Please restate word for word, and with nothing added, the lines that run from the one holding "Leistungen (640, 23)" to the end of the entries below.
================
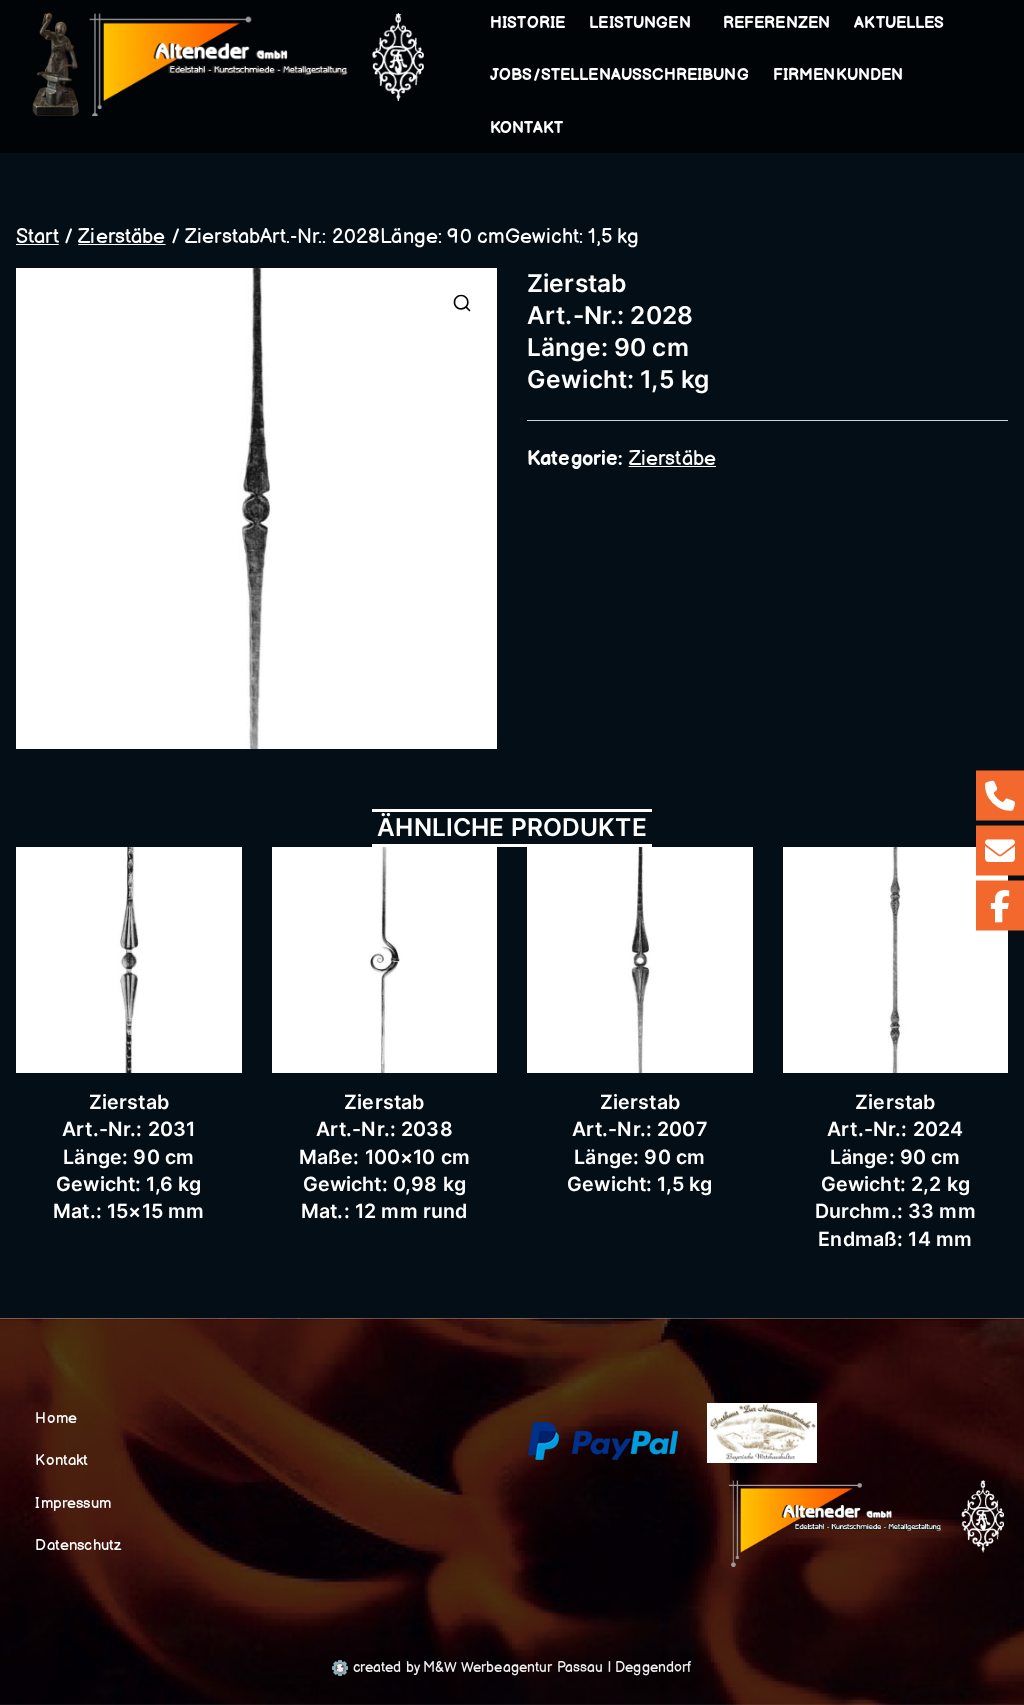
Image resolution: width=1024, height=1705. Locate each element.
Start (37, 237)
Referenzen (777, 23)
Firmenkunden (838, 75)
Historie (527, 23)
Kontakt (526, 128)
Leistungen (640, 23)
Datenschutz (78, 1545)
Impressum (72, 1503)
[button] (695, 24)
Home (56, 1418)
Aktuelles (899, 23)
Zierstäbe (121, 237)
================
FINISHED TASK>
Leistungen (640, 23)
Datenschutz (78, 1545)
Impressum (72, 1503)
[button] (695, 24)
Home (56, 1418)
Aktuelles (899, 23)
Zierstäbe (121, 237)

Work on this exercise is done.